| Task description |
Reproduce exactly the lines from the one that holds "Expand the Пол dropdown" through the last line of the entries, both ends included, but not the pictures.

| Data records |
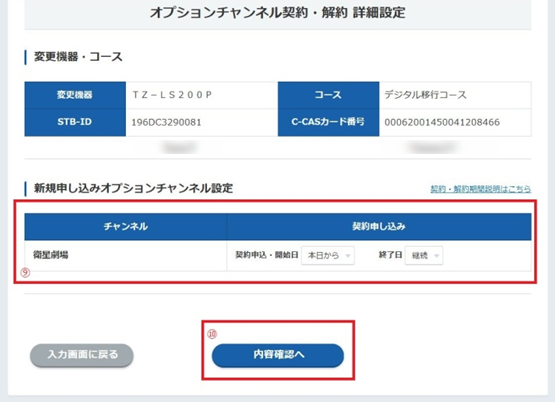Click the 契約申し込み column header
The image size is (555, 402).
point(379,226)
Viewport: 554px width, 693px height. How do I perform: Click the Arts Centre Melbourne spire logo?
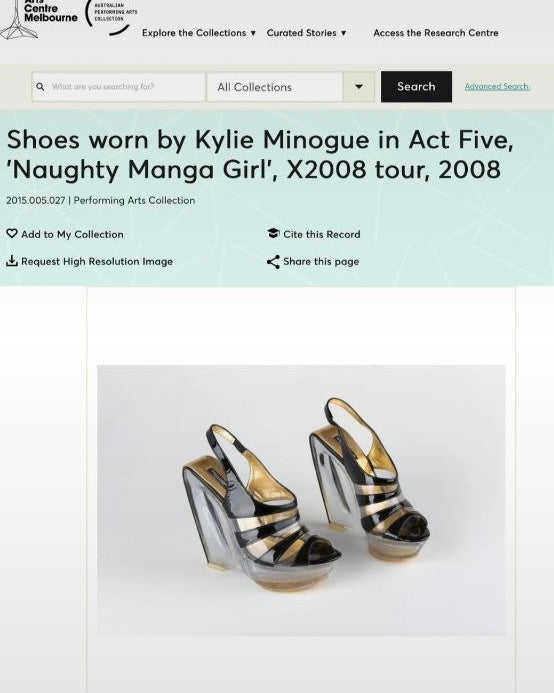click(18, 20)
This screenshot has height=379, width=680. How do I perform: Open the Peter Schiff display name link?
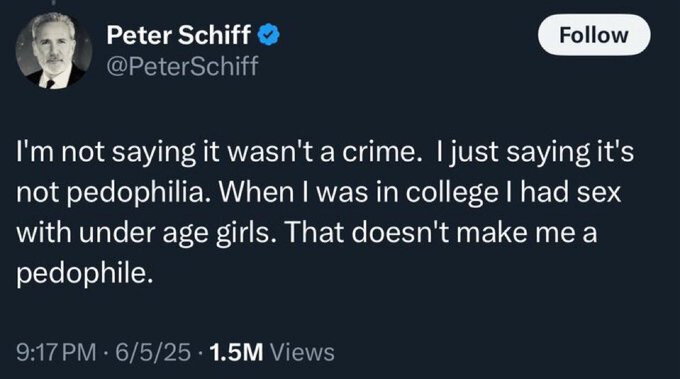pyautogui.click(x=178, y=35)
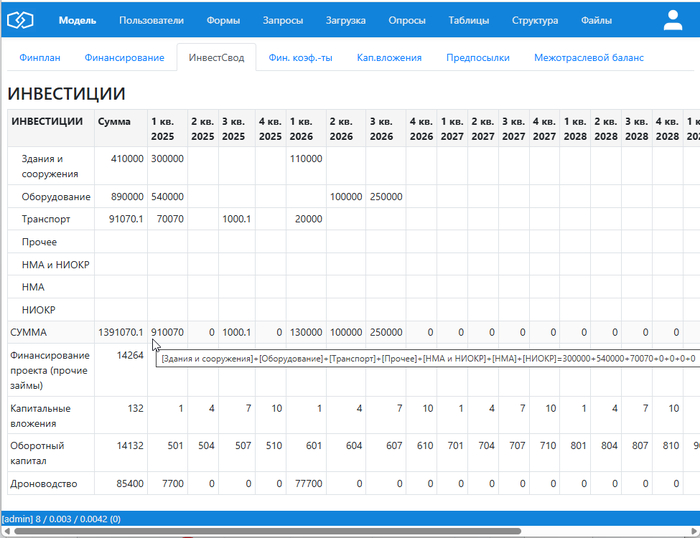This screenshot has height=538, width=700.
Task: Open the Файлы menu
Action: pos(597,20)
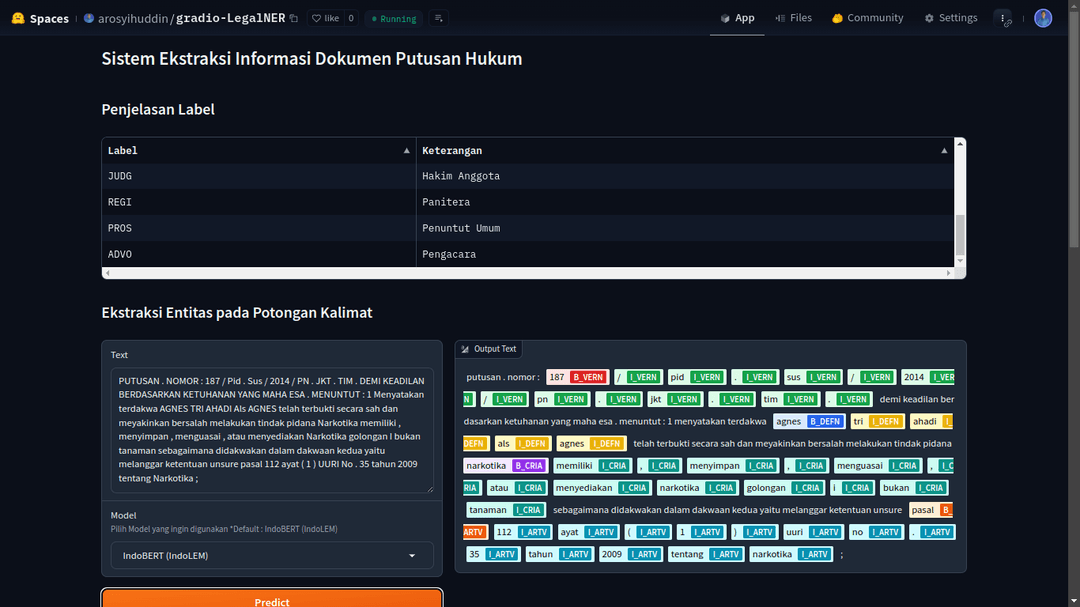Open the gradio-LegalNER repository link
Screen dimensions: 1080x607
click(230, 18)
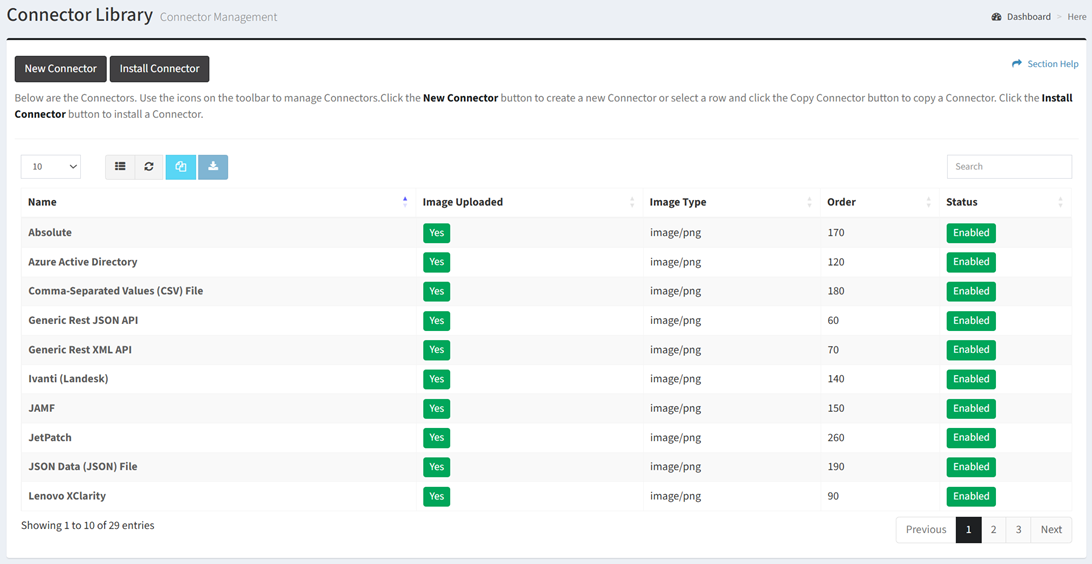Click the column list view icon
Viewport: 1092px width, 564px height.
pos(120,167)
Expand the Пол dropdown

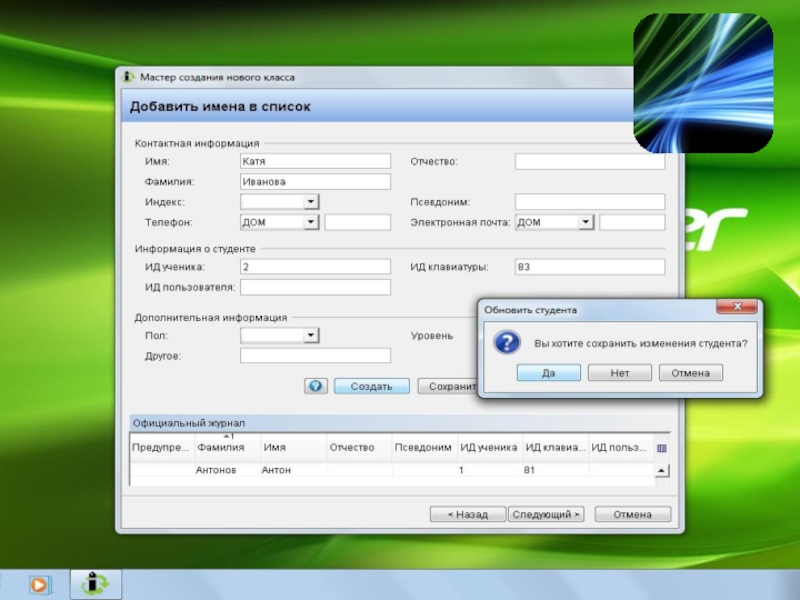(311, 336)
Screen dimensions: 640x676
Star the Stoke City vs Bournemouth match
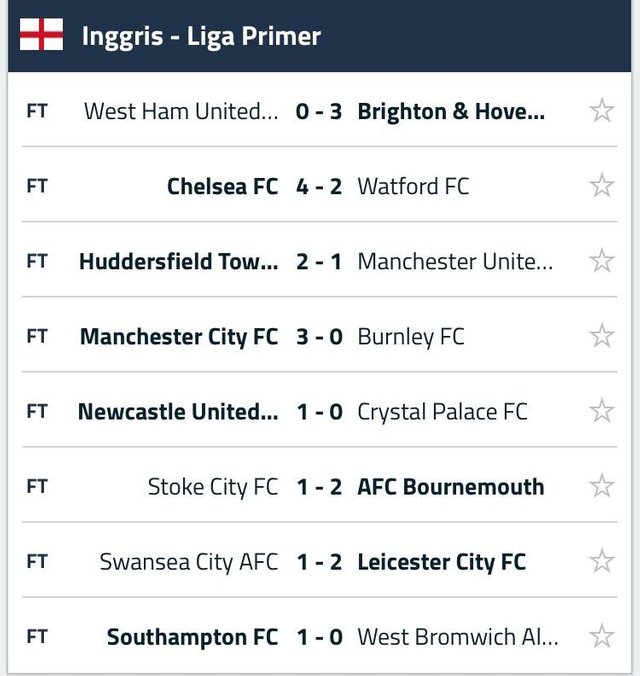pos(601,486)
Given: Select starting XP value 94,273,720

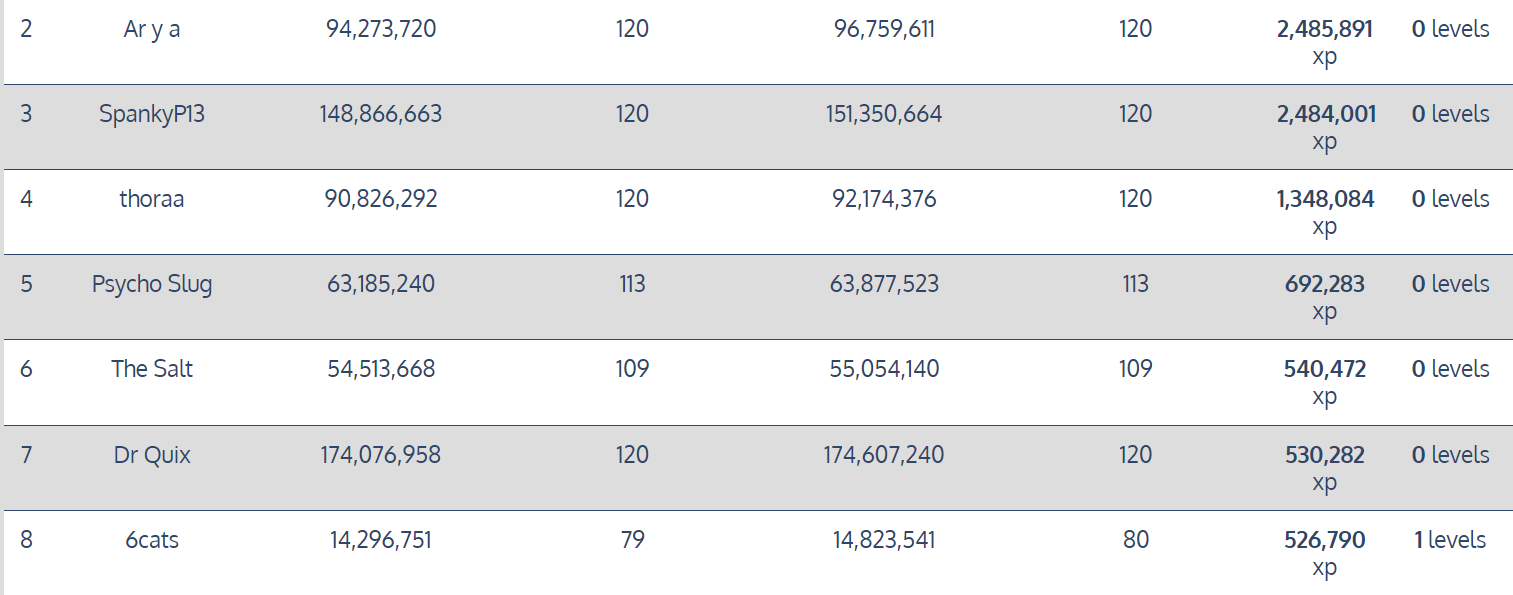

| Exercise answer |
Expand the Пол dropdown

(311, 336)
Screen dimensions: 640x676
Star the Stoke City vs Bournemouth match
pos(601,486)
Given: Select starting XP value 94,273,720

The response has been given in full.